Finance minister Patrick Chinamasa will this afternoon present his 2015 National Budget and as witnessed in the past five years, civil servants’ salaries have been gobbling 75% of the budget.

NEWSDAY EDITORIAL

This alone is against the international benchmark of 30%. Salaries and wages of government workers have been the country’s major expense since 2009 and will be in the foreseeable future.

Precisely, Chinamasa must perform a Houdini act by dealing with ghost workers so that Zimbabwe reduces its wage bill. For instance, the country has 24 ministries which have some redundant staff members withdrawing cash from the fiscus.

In the 2014 National Budget, some government departments such as the Gender ministry received 1% from Treasury, meaning the ministry will not be able to do most of the work that it wanted to.

Zimbabwe has 78 parastatals which are hemorrhaeging the fiscus as the perennial lossmakers keep on asking for government bailouts for their operations.

Despite the huge salary and wage bill, the Zimbabwe National Army, Zimbabwe Republic Police and other security departments are still recruiting, further worsening the already dire situation.

Chinamasa recently admitted that the huge government wage bill is “embarrassing and unsustainable”. Therefore, the time to act is now because the minister is hesitant to deal with the elephant in the room.
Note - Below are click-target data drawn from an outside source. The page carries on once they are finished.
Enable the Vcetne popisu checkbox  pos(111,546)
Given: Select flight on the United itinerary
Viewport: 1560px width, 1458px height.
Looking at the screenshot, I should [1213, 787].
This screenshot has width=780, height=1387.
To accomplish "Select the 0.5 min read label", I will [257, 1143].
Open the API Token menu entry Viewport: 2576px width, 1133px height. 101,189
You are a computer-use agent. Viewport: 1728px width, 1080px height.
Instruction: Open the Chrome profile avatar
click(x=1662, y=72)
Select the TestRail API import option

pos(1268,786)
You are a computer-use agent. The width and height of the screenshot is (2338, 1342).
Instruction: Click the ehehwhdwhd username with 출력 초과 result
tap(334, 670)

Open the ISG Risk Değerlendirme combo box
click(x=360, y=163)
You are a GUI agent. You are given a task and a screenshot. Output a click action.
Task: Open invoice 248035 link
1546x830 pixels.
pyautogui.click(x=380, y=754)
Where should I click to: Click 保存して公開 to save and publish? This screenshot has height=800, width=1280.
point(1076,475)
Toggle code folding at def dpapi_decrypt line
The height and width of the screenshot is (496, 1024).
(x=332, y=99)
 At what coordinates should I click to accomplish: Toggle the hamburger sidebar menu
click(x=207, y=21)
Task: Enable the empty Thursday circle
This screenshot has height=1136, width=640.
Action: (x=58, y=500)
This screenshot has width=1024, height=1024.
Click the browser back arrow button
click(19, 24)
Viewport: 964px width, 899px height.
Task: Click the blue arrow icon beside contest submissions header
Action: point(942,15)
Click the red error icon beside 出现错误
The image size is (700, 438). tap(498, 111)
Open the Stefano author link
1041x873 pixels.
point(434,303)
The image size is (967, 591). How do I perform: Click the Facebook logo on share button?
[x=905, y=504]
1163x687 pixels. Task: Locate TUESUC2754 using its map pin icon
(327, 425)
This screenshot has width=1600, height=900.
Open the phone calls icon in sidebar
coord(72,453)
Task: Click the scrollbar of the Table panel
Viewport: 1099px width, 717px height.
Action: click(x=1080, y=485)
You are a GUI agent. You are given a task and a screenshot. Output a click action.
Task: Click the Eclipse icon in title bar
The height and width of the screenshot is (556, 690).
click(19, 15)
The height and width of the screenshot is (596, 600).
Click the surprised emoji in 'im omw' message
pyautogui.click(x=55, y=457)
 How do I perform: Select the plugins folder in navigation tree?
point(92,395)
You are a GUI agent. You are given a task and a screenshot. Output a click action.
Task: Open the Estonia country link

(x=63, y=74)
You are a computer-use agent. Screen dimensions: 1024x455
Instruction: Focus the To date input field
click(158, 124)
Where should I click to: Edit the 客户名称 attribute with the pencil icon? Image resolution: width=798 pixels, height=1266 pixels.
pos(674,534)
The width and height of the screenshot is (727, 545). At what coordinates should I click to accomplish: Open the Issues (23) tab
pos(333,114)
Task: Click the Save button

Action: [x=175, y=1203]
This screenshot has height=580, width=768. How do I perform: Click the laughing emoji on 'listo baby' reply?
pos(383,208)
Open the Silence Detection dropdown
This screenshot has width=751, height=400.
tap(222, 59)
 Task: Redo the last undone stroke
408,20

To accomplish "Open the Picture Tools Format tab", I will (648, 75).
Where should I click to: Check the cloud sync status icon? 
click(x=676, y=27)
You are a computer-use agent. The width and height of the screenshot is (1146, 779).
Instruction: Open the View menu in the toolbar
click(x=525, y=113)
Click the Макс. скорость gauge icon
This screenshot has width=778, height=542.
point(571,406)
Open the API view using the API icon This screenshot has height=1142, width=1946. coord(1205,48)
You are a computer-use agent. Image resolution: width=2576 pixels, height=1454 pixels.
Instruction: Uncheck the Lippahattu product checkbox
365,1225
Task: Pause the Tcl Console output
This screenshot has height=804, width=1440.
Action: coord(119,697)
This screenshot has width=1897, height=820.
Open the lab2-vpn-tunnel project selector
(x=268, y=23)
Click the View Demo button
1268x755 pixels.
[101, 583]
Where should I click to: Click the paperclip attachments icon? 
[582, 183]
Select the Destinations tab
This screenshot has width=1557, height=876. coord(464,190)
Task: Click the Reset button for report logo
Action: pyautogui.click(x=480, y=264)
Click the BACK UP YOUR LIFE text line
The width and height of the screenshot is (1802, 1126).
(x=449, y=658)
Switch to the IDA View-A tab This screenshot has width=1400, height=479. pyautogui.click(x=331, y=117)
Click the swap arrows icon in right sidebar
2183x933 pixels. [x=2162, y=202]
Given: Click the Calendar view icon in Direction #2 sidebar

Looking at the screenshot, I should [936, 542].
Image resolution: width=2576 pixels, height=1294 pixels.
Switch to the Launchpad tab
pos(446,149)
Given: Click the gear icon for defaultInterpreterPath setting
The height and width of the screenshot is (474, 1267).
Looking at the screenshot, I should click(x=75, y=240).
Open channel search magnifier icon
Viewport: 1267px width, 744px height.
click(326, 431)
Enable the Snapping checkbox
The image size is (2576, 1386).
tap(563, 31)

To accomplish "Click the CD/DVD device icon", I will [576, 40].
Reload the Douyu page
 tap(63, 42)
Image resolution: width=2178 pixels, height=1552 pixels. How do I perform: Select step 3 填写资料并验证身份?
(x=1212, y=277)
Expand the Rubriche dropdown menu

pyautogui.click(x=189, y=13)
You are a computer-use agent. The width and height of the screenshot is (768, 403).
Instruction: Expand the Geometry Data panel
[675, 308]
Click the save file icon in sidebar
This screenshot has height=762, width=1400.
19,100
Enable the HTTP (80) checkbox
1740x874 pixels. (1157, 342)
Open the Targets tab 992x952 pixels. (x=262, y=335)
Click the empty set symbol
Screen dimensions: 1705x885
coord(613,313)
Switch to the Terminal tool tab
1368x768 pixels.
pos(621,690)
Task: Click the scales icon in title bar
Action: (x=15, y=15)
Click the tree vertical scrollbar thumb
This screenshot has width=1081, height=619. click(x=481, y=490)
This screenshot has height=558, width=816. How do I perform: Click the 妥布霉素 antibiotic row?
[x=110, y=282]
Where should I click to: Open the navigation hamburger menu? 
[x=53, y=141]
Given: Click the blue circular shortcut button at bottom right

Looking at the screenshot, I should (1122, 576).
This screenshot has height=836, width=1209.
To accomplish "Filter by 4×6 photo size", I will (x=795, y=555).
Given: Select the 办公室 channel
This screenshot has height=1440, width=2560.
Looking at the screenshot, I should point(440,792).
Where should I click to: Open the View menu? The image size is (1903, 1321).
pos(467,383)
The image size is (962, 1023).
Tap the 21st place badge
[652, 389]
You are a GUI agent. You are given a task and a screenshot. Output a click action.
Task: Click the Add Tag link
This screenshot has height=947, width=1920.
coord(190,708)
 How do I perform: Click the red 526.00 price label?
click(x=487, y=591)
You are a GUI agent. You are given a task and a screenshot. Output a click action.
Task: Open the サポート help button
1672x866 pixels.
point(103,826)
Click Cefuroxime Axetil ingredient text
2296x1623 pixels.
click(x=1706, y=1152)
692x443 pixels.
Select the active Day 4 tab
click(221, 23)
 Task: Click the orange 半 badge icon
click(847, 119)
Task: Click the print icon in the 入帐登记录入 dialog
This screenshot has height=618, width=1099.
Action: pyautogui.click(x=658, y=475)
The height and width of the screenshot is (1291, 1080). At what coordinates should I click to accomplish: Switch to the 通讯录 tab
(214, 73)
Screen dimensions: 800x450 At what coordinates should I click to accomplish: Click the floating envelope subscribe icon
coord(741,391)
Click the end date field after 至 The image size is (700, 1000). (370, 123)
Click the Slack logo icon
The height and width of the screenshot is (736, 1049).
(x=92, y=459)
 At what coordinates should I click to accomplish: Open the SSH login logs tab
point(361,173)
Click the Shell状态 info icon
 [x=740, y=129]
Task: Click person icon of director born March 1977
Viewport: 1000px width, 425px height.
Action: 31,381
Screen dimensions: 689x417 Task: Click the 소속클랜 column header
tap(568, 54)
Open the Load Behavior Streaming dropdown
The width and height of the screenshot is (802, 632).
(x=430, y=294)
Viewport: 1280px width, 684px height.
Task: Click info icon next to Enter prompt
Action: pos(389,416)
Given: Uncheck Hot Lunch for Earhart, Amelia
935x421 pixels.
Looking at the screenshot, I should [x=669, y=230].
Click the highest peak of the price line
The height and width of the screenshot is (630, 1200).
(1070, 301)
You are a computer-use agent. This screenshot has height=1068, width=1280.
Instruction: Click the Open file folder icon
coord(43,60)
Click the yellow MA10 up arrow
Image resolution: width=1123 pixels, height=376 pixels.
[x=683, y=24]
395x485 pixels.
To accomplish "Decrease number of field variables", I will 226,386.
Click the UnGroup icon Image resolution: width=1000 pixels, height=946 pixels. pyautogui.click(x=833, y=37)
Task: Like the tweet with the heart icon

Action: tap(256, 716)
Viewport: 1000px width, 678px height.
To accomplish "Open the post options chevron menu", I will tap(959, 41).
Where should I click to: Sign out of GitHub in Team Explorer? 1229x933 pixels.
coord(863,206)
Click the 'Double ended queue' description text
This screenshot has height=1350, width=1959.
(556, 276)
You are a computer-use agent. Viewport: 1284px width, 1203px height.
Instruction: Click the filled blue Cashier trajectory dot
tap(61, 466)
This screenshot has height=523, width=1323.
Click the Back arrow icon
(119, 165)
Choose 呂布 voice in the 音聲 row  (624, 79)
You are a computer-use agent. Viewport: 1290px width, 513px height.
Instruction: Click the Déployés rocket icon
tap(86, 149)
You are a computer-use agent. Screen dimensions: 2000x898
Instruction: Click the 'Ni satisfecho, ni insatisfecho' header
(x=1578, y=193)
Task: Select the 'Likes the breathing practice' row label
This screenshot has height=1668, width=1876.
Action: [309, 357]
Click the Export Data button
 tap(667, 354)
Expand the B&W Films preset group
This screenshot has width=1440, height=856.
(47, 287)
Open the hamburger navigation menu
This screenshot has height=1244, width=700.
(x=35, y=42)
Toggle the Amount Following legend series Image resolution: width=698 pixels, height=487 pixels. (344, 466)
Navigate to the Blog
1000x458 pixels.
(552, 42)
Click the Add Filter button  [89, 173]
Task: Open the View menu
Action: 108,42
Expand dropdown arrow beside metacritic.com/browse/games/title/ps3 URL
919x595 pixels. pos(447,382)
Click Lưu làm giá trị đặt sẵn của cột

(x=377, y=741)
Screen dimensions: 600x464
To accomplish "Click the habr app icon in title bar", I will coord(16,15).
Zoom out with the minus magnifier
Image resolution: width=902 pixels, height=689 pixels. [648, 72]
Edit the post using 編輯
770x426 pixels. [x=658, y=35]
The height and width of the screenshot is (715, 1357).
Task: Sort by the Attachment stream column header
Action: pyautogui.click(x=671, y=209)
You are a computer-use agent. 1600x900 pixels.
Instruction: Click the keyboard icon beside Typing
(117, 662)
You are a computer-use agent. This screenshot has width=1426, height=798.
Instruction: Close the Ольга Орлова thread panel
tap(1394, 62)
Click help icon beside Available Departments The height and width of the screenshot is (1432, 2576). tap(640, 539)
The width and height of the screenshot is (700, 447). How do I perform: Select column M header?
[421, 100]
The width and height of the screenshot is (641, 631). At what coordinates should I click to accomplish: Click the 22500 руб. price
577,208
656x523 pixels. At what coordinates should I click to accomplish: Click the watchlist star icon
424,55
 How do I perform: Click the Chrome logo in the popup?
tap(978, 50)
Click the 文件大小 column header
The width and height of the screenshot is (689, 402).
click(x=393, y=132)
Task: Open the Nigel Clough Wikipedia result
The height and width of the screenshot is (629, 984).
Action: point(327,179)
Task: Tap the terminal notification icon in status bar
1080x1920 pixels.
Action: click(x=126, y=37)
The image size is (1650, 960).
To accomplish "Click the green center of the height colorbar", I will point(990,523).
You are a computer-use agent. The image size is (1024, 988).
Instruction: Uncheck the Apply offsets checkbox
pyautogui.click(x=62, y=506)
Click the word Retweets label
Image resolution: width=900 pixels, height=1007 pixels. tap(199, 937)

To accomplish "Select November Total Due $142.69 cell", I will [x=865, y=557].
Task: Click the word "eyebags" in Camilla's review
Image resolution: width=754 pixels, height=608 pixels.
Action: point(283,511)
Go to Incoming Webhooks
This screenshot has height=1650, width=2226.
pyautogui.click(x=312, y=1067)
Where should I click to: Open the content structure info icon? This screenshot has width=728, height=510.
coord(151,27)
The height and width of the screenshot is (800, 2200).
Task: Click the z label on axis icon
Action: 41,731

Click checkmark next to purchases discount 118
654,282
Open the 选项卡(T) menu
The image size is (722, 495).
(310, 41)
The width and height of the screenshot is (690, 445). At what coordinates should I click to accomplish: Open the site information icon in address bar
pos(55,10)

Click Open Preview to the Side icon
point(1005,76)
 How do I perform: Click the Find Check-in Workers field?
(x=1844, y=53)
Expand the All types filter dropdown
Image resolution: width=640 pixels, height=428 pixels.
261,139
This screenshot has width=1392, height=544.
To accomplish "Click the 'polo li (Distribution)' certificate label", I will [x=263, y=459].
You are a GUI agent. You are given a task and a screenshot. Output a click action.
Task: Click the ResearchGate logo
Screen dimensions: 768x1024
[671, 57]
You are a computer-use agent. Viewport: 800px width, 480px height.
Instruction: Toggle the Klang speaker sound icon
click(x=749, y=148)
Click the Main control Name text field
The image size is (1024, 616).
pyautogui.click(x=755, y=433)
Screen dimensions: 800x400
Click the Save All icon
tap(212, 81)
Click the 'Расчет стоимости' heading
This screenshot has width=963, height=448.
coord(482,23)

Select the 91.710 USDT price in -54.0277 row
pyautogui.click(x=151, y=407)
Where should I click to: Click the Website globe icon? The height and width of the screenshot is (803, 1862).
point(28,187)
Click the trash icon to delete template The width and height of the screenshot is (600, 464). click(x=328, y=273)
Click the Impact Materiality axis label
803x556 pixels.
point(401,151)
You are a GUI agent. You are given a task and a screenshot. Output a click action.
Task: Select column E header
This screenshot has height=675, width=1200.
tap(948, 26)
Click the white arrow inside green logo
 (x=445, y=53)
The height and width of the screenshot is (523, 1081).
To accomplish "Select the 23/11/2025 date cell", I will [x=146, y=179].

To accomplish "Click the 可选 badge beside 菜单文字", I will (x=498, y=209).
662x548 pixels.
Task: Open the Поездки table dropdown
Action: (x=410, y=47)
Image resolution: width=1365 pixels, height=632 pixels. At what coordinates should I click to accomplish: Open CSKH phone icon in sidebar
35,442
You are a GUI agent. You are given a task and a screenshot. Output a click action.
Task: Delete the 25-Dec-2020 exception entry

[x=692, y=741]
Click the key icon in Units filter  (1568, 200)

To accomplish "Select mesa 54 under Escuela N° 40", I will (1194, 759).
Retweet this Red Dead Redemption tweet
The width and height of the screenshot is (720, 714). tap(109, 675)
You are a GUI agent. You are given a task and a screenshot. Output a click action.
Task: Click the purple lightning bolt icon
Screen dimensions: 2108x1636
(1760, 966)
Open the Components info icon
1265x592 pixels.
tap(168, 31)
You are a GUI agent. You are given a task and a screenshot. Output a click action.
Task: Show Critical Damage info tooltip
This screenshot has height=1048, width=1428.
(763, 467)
Zimbabwe’s economic situation will worsen.

One wonders whether Chinamasa wants to wait until government is unable to service its salary bill. Does the minister want to wait until it has become a disaster?

The private sector has extensively retrenched as a way to make their operations sustainable. Admittedly, it is not an easy decision, but still they had to do it to remain operational.

It is estimated that since January, over 5 000 people have lost their jobs countrywide as companies are trying to rationalise operations.

Chinamasa must save some of the funds that government is funnelling to the ballooning wage bill and invest in infrastructure projects for the good of the economy.

Indeed, if the country continues on this pathway, there is no doubt that it will take Zimbabwe long to tame the beast.

It is a misnomer that for the past five years, the National Budget was financing recurrent expenditures. Isn’t it time for Chinamasa to pull up his socks, do away with populism and focus on the basics to save the country from the worst?

Regrettably, Chinamasa’s ruling Zanu PF party is at its weakest due to the internecine fights threatening to tear the 50-year-old liberation movement apart while the economy continues to slip into the abyss.

It appears it is only Chinamasa and a few other Cabinet ministers in the economic cluster — Mike Bimha (Industry and Commerce) and Walter Chidhakwa (Mines and Mining Development) — who are grappling with the economy, while the rest of their government colleagues are preoccupied with leadership positions within Zanu PF.

Almost 18 months since the formation of the current government, nothing seems to be moving as everyone that matters is trying to save their skin in the race to succeed 90-year-old President Robert Mugabe. Zanu PF must realise that there is life after Mugabe, hence they must work on delivering on the election promises and deal with the economy first and foremost.

Chinamasa must confront the elephant in the living room.